The other day, to some extent, a significant event occurred and one of the largest Russian companies announced that it now publishes open data on its website. This company is Sberbank and the corresponding section on their website. The opening of the section received a press release on their website and about it, as an important event, was written by dozens of financial and non-financial media.
Did Sberbank really do something incredible? Is this a common phenomenon and is what Sberbank has now made open data? That's what will be discussed further.
Before proceeding with Sberbank, let's return to the term open data.
1st official definition from Law 112- (these are amendments to 8-)
Information posted by its owners on the Internet in a format that allows for automated processing without prior changes by a person in order to reuse it is publicly available information that is placed in the form of open data.
2nd definition from wikipedia
Open data is a concept that reflects the idea that certain data should be freely available for machine-readable use and further republishment without restrictions of copyright, patents and other control mechanisms. You can free up data from copyright restrictions through free licenses, such as Creative Commons licenses. If any data set is not in the public domain, or is not bound by a license giving free reuse, such a data set is not considered open, even if it is laid out in computer-readable form on the Internet.
3rd of the open data charter
If necessary, there is no need for any information about
Or in chaotic Russian:
Open data is digital data made publicly available with technical and legal characteristics obligatory for them to be freely used, reused and distributed by anyone, anytime and anywhere.
Also, open data has clearly formulated principles for their publication, reflected in the charter of open data.
These principles are:
During those 7 years that I personally deal with the topic of open data in Russia, I heard and saw how open data was called very, very much that they are not. The most outstanding nonsense question was that when the definition is given through the description of “freely accessible machine-readable data”, the question “Are machine readable data the ones that I can read in the machine?”.
But in all definitions it is important to remember one thing - open data is oriented towards a technologically qualified consumer . The state does not produce new information products itself; it enables startups, IT companies and public figures to do this.

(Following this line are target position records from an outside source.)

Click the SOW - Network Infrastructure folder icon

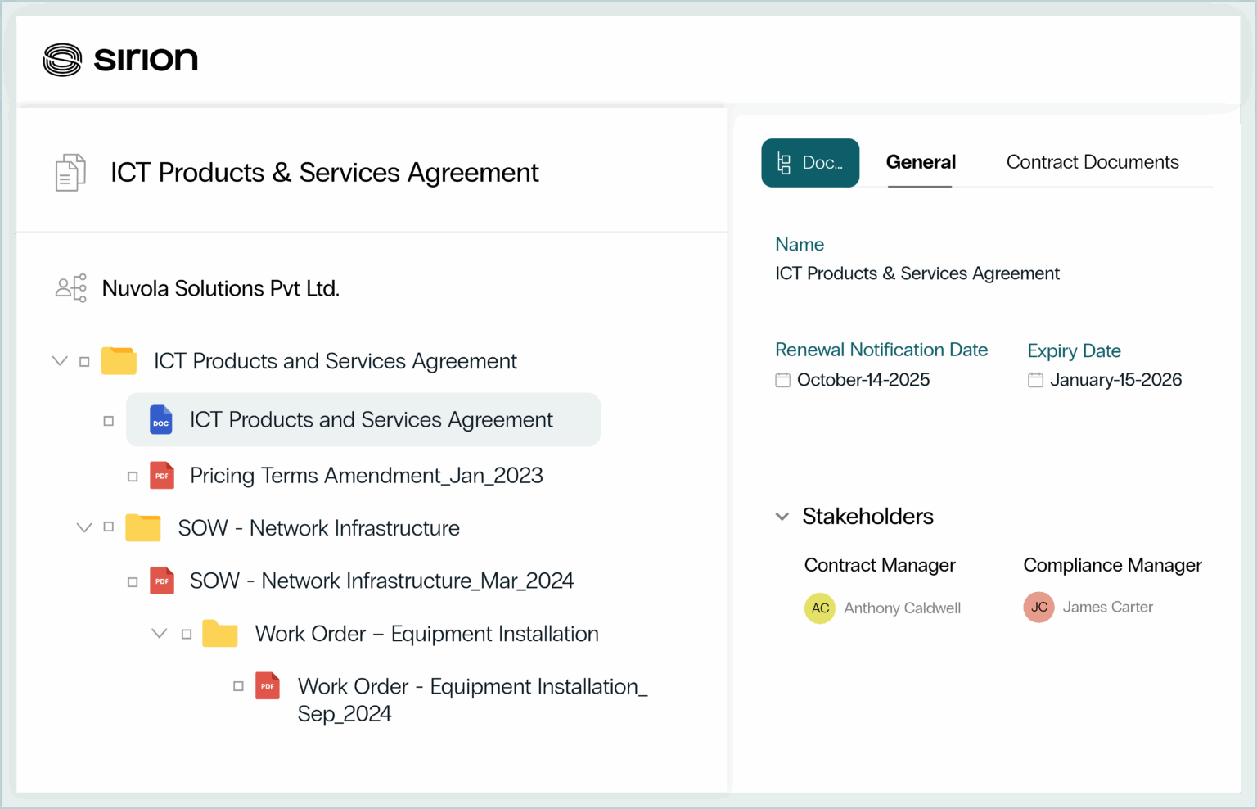(143, 528)

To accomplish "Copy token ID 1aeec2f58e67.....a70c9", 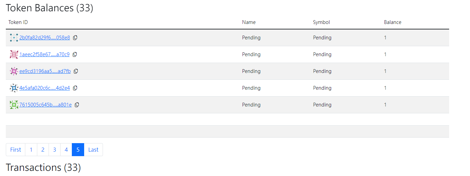I will click(x=75, y=54).
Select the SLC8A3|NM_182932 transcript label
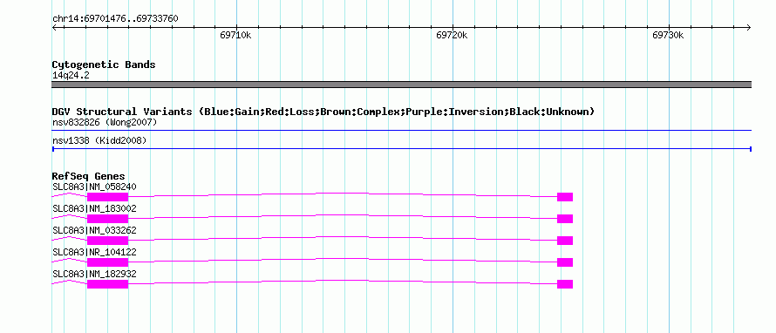The width and height of the screenshot is (776, 333). coord(94,274)
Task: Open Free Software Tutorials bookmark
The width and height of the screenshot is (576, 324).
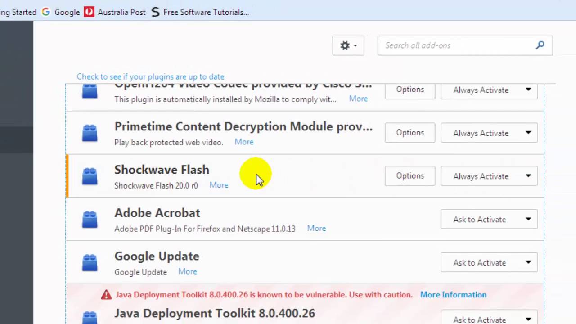Action: [x=200, y=12]
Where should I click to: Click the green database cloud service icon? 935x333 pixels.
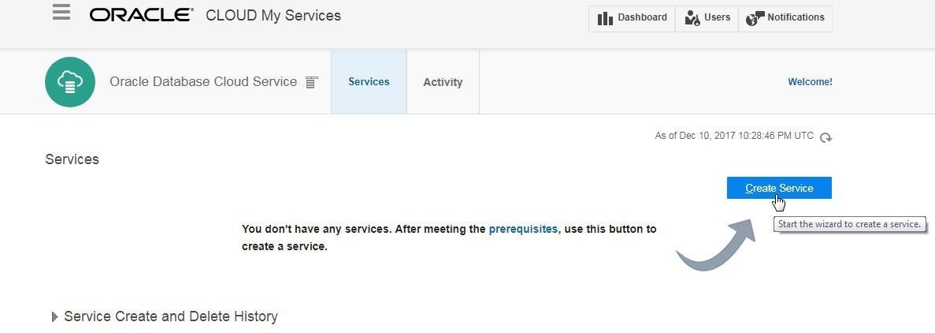pyautogui.click(x=70, y=82)
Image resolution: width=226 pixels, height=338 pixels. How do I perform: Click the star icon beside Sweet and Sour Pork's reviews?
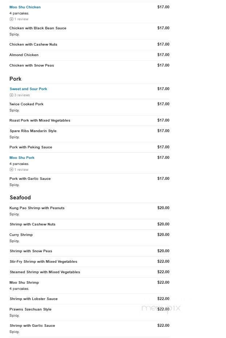pos(11,95)
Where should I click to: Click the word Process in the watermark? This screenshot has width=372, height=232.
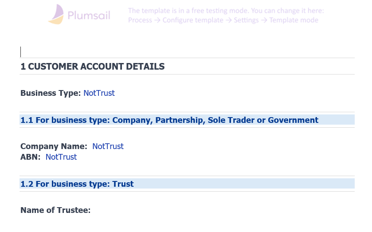click(x=140, y=20)

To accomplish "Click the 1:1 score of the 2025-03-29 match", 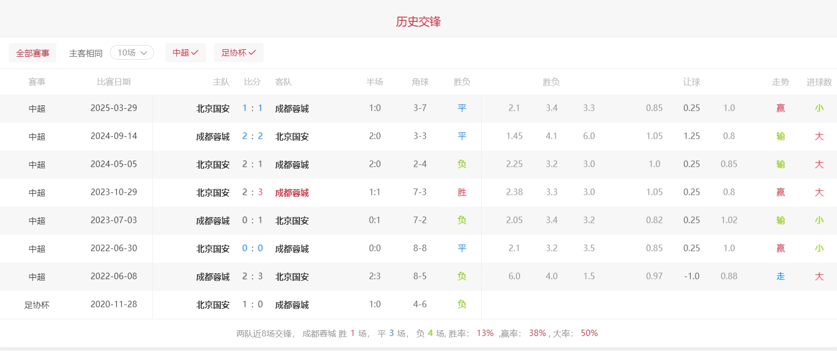I will [x=252, y=108].
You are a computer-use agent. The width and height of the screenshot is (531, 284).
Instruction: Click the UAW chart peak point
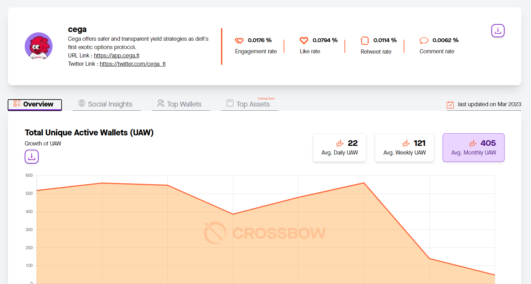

To parse this particular case, it is important to know why the data owners publish them at all? Especially companies and government agencies - sometimes this may seem completely strange.
PR Obligation or Benefit
These are the three main reasons why someone publishes the data (I consciously leave the fan and vanity questions behind the brackets).
And if you see the activity of any organization in open data, and indeed in general in matters of openness and transparency, then look for the answer in one of these three reasons.
For example, how PR works on open data. Its main distinctive ability is orientation towards the mass consumer , the mass voter, the mass citizen.
Technology and data issues remain on the sidelines. Questions of attendance, media coverage, the number of articles with mention - come out on top.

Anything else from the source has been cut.